A CCJ (Comissão de Constituição e Justiça) da Câmara dos Deputados aprovou na última quarta-feira (31), o PLP (Projeto de Lei Complementar) 108/21, que aumenta o teto de faturamento do MEI (Microempreendedor Individual), enquadrado no Simples Nacional. Um ganho importante para o(a)s dono(a)s de pequenos negócios.
O cálculo para os novos valores foi medido a partir da inflação oficial acumulada de dezembro de 2006 até março de 2022, com base no IPCA (Índice de Preços ao Consumidor Amplo). A informação é da Agência Brasil.
Com isso, o limite do MEI passará a partir do ano que vem, dos atuais R$ 81 mil para R$ 144.913,41. Dados da Receita Federal apontam que atualmente existem mais de 14 milhões de microempreendedores no país, afirma o Sebrae.
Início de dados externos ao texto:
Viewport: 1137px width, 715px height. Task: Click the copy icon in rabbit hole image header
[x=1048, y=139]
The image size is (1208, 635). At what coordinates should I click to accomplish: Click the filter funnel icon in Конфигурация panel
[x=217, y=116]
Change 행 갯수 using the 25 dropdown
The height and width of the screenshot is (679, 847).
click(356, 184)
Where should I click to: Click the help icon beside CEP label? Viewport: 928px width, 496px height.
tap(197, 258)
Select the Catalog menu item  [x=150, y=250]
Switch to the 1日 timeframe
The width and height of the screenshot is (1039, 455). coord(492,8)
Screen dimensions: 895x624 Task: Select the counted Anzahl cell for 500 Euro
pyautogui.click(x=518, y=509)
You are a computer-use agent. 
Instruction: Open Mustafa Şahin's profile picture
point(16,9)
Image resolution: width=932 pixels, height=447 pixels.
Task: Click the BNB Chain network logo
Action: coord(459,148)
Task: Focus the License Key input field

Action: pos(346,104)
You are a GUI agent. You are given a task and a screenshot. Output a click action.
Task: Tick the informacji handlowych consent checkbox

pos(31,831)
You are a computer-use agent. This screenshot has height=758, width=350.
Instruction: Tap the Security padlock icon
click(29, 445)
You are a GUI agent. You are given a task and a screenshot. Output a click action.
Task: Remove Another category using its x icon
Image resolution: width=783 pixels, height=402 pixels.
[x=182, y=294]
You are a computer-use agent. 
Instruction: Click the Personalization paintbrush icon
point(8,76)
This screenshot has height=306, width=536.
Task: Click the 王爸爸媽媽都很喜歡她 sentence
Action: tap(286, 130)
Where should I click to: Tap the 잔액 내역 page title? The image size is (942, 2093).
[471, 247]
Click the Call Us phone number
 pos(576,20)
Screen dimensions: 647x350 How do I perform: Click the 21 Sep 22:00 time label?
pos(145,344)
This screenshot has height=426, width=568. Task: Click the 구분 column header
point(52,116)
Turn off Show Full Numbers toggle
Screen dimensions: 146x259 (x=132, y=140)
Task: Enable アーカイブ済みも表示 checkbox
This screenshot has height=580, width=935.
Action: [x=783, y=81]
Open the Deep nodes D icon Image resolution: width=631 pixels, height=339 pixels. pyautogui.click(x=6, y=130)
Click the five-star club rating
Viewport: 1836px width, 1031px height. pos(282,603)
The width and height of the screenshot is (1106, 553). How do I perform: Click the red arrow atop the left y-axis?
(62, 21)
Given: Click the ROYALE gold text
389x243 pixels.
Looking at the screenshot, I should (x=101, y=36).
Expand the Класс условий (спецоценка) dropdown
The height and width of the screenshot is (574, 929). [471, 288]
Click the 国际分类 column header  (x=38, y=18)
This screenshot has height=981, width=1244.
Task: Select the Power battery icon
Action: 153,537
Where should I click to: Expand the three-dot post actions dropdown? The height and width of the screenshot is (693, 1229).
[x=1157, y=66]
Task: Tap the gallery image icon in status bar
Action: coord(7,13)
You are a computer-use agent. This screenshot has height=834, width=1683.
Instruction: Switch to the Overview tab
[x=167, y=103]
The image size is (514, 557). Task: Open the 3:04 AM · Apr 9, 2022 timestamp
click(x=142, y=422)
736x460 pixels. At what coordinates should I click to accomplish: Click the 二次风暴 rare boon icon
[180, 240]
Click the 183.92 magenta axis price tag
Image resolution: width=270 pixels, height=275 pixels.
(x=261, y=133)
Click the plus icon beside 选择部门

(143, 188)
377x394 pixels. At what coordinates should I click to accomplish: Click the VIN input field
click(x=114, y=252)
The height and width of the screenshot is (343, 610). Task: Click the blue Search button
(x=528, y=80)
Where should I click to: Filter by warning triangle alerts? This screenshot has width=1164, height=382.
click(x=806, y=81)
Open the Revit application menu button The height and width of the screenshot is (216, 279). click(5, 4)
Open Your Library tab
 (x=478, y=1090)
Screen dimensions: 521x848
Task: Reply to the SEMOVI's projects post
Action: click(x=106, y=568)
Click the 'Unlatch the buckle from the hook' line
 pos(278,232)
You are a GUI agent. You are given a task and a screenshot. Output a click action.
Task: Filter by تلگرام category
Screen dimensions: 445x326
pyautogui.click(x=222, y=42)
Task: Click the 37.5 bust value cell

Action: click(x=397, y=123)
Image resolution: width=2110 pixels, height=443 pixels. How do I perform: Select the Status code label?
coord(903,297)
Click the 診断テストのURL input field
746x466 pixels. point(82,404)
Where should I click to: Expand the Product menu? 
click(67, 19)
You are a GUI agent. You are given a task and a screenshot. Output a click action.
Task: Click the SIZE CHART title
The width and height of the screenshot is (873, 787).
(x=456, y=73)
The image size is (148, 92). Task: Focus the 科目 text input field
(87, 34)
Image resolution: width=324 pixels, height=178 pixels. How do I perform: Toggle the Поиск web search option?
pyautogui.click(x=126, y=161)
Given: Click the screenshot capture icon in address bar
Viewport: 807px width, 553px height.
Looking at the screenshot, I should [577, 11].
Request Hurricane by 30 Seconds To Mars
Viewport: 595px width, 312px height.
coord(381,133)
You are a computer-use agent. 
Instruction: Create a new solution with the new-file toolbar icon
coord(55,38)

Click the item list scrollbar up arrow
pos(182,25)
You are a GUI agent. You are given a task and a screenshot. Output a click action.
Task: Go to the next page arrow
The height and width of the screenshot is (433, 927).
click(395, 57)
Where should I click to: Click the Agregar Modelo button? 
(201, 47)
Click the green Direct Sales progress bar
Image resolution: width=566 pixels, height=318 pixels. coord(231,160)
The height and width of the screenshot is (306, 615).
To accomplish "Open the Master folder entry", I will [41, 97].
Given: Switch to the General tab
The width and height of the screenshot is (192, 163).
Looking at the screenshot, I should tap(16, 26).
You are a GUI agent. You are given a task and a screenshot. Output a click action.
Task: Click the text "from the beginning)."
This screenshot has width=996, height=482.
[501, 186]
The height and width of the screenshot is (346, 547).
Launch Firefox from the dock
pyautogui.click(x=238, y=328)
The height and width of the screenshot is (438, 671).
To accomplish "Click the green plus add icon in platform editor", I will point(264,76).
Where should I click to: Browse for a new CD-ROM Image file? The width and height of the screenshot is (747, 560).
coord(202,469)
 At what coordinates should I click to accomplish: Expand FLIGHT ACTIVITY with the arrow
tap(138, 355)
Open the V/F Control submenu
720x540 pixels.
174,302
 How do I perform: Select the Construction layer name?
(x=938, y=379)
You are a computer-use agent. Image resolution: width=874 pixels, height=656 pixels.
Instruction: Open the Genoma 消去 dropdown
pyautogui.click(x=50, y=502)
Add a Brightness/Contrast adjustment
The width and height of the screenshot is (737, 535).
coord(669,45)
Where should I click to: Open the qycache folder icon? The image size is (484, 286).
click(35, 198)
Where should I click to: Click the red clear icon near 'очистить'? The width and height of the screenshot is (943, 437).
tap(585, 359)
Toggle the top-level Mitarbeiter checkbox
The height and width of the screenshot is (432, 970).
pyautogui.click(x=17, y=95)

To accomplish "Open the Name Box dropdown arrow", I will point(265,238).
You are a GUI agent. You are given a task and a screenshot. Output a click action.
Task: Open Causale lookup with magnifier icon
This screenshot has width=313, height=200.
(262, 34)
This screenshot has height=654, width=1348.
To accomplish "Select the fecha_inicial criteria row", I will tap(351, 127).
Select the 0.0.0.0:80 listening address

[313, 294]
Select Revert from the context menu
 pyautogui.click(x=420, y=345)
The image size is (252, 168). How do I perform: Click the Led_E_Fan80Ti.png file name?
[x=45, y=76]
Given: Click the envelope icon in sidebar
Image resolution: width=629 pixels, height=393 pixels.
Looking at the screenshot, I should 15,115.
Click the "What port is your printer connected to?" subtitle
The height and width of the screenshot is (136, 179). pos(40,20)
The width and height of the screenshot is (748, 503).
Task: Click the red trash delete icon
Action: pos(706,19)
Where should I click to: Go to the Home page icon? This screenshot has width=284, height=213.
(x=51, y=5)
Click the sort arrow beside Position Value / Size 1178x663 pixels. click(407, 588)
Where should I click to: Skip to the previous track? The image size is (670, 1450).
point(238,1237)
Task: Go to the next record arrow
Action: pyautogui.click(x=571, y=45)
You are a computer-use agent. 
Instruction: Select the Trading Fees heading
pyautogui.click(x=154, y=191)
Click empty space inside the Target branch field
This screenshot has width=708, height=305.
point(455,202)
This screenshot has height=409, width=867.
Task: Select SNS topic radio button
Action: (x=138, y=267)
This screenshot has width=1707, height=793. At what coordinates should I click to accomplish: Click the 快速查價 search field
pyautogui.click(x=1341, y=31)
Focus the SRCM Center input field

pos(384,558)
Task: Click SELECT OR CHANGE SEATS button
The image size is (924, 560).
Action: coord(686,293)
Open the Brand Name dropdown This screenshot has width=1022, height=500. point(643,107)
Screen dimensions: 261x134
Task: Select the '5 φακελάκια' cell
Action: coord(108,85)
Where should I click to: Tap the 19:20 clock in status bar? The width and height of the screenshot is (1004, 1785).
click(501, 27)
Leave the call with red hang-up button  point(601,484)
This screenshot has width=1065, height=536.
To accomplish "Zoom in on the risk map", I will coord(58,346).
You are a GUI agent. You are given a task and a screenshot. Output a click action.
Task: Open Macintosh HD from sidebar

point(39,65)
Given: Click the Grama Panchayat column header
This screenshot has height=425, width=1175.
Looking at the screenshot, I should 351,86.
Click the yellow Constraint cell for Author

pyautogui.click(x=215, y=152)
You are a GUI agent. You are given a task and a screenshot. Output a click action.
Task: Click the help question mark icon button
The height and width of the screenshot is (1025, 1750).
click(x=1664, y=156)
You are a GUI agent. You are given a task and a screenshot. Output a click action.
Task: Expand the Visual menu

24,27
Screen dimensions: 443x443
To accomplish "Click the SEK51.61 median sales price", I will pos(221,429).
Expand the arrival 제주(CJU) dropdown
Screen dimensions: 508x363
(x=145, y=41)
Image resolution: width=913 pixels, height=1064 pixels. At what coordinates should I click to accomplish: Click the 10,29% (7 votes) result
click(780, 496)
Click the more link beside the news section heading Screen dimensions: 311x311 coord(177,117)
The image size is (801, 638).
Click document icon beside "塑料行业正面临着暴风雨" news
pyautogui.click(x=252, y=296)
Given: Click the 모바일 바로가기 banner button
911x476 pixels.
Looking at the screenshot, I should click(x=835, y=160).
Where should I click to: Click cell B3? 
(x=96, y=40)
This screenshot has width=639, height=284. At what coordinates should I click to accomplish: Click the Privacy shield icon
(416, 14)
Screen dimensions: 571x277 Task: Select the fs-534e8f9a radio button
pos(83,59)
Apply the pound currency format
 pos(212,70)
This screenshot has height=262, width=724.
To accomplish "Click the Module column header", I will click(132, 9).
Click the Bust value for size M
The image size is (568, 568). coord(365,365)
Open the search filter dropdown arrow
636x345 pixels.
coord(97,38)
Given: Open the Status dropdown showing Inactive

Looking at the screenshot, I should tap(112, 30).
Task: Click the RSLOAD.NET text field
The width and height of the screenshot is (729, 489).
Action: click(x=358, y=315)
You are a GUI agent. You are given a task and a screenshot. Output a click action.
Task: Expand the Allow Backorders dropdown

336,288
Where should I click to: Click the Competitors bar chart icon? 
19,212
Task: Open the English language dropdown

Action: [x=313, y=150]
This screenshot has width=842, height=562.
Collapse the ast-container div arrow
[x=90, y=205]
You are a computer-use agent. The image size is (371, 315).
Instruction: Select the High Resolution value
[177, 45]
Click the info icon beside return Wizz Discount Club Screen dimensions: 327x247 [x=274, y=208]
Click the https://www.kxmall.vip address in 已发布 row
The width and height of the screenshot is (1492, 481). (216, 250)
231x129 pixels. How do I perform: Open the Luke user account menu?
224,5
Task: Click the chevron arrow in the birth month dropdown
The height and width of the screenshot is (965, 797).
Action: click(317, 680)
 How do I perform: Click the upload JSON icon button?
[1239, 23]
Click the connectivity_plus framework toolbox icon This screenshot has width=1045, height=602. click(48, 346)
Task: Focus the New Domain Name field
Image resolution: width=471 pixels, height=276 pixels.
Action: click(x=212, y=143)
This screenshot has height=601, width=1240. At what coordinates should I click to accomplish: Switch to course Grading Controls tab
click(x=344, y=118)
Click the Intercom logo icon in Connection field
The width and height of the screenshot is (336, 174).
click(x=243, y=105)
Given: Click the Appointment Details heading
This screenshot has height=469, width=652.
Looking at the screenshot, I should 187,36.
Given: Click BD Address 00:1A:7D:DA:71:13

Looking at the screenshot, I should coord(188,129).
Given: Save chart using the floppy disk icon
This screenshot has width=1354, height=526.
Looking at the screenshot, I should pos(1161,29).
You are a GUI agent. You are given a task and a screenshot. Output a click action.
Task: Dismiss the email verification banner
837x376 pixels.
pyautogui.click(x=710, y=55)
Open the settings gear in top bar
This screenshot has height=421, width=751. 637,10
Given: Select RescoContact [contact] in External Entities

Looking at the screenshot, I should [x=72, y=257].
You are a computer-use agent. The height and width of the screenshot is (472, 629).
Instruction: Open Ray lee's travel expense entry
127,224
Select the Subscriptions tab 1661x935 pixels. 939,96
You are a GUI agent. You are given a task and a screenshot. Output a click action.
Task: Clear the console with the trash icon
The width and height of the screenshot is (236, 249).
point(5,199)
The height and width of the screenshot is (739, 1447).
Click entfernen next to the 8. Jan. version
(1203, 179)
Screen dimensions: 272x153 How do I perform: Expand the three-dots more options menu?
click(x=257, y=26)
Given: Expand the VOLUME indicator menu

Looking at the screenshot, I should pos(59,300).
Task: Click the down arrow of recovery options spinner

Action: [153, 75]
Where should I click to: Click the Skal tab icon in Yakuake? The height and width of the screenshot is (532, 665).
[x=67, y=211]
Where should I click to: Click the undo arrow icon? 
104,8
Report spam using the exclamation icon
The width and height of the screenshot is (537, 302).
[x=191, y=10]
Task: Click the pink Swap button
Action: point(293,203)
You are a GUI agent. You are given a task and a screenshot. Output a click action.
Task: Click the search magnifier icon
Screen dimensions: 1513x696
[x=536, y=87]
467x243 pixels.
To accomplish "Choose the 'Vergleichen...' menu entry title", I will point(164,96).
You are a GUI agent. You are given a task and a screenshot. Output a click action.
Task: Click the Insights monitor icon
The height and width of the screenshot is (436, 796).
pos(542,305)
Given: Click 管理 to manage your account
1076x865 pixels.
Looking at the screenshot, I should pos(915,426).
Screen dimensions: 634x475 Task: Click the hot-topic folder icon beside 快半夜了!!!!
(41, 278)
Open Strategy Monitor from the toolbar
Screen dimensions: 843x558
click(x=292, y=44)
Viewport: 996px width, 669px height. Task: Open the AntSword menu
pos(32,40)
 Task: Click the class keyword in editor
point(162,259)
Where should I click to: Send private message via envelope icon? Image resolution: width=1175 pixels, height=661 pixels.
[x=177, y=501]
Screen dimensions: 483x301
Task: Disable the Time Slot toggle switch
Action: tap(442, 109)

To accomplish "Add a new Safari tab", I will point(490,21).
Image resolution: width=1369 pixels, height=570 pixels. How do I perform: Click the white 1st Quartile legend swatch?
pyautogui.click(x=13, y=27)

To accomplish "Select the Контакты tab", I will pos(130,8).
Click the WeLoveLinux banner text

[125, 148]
De acordo com a publicação da AB, a proposta também permitirá que o empreendedor possa ter até dois empregados. Atualmente, só é permitido um.
Além do Microempreendedor, outros modelos também sofreram alterações em seus tetos de faturamentos anuais: a Microempresa, sai de R$ 360 mil para R$ 869.480,43 e a Empresa de Pequeno Porte, pula de R$ 4,8 milhões para R$ 8.694.804,31. O projeto ainda será analisado pelo plenário da Câmara.
“Quem segura a economia do Brasil são os pequenos negócios. São 13 milhões de MEIs no Brasil, 30% do Produto Interno Bruto (PIB, soma dos bens e dos serviços produzidos no país) vêm dos pequenos negócios”, informou o deputado Darci de Matos (PSD-SC), relator da CCJ.

Segundo a agência, “o projeto é oriundo do Senado e altera o Estatuto da Micro e Pequena Empresa. O texto aprovado também altera os anexos da lei que tratam das alíquotas e da partilha do Simples Nacional, determinando igualmente a atualização anual“.